Given that for now at least, bitcoin is worth only what someone else will pay for it, narrative plays a key role in determining value, and by extension price.
Some of the world’s most prominent moneyed-men are backing the investing case for bitcoin, even as it drifts into 2022. The new converts include Thomas Peterffy, who as recently as 2017, took out a full-page ad in the Wall Street Journal warning of the dangers that bitcoin futures posed to capital markets and is now saying that it’s “prudent” to have 2% to 3% of one’s personal wealth in cryptocurrencies, just in case fiat currencies go to “hell.” Hungarian-born Peterffy who founded the Interactive Brokers Group that recently offered customers the ability to trade bitcoin, ether, Litecoin and bitcoin cash, has revealed that he himself owns bitcoin and his firm has moved to offer cryptocurrency trading after detecting “urgency” from customers to get in on the action. Peterffy said that while cryptocurrencies could reap extraordinary returns, the opposite could also be true, which offers little comfort or guidance to investors looking at the nascent asset class. In an interview with Bloomberg, Peterffy revealed, “I think it can go to zero, and I think it can go to a million dollars. I have no idea.” That humility with respect to the direction that bitcoin could take next represents the opportunity and perils of the cryptocurrency space. Given that for now at least, bitcoin is worth only what someone else will pay for it, narrative plays a key role in determining value, and by extension price. Nevertheless, the cryptocurrency genie may be out of the bottle and it looks like there’s no way to stuff it back in with investors large and small diving into bitcoin and ether, NFTs and DeFi tokens with reckless abandon.
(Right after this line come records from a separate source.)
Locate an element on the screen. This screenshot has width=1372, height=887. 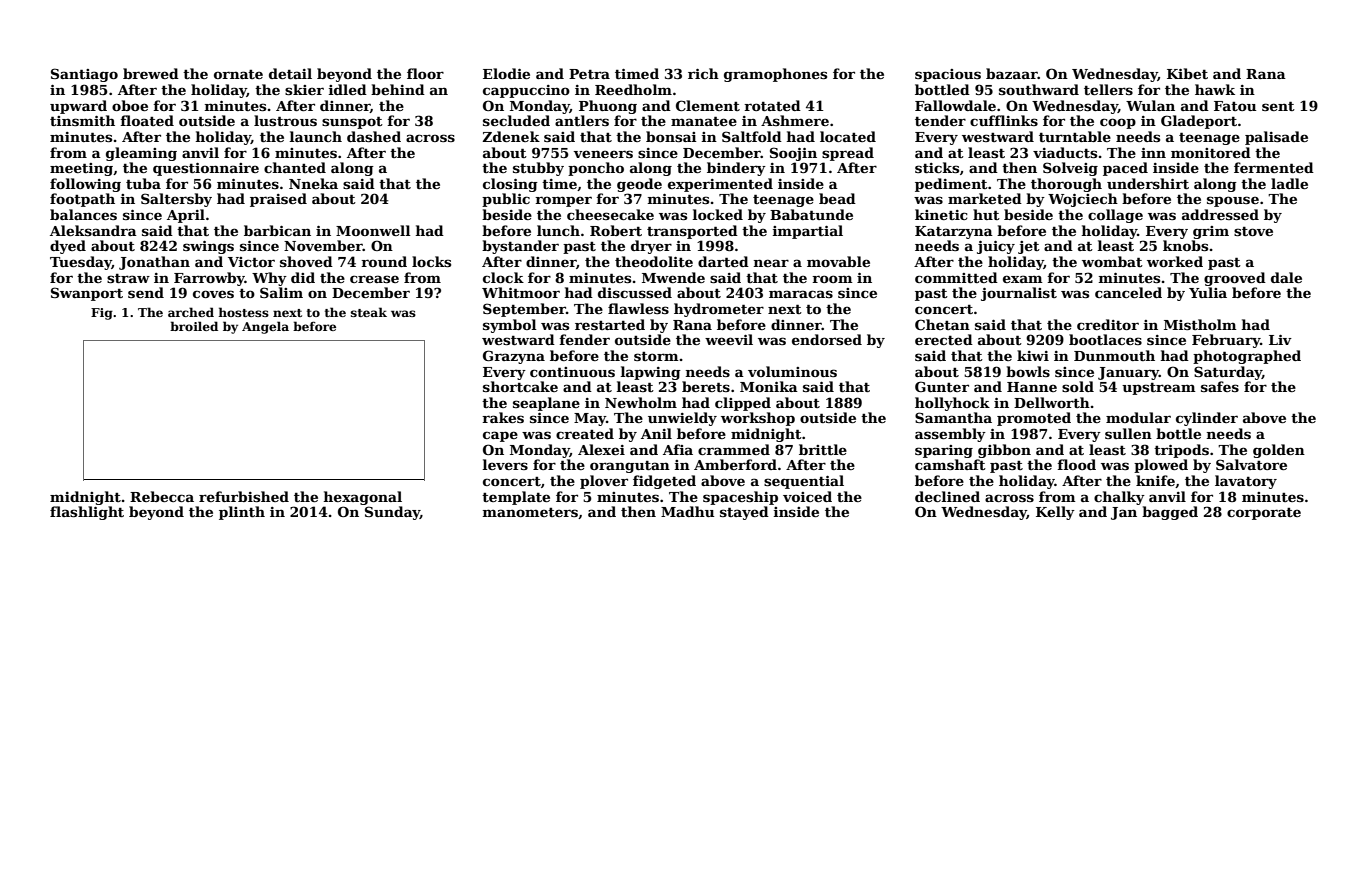
stove is located at coordinates (1253, 231).
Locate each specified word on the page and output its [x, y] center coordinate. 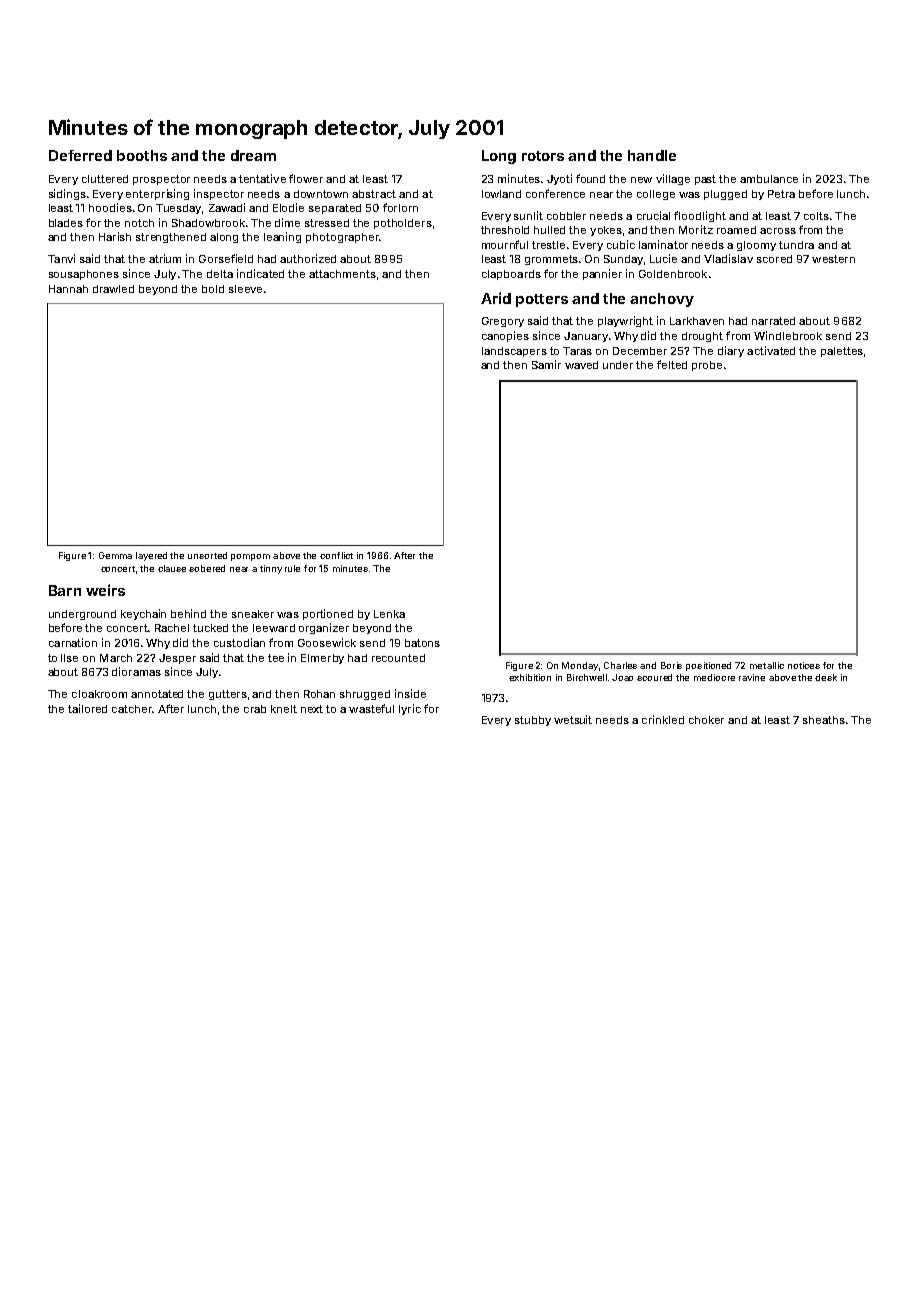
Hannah [68, 289]
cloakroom [99, 694]
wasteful [371, 708]
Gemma [115, 555]
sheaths [824, 720]
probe [707, 366]
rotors [543, 156]
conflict [336, 555]
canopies [505, 336]
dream [253, 155]
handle [652, 155]
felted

Another billionaire investor Ray Dalio recently revealed that he was holding at least some bitcoin and ether in his portfolio, just months after questioning the ability of cryptocurrencies to serve as a store of value. According to the Bridgewater Associates founder, Dalio views the investments into cryptocurrencies as alternative money, in a world where inflation erodes buying power. Legendary macro investor Paul Tudor Jones has long disclosed his investments in bitcoin as a hedge against inflation and almost half of all family offices served by Goldman Sachs Group claim to be interested in adding cryptocurrencies to their portfolios in a recent survey.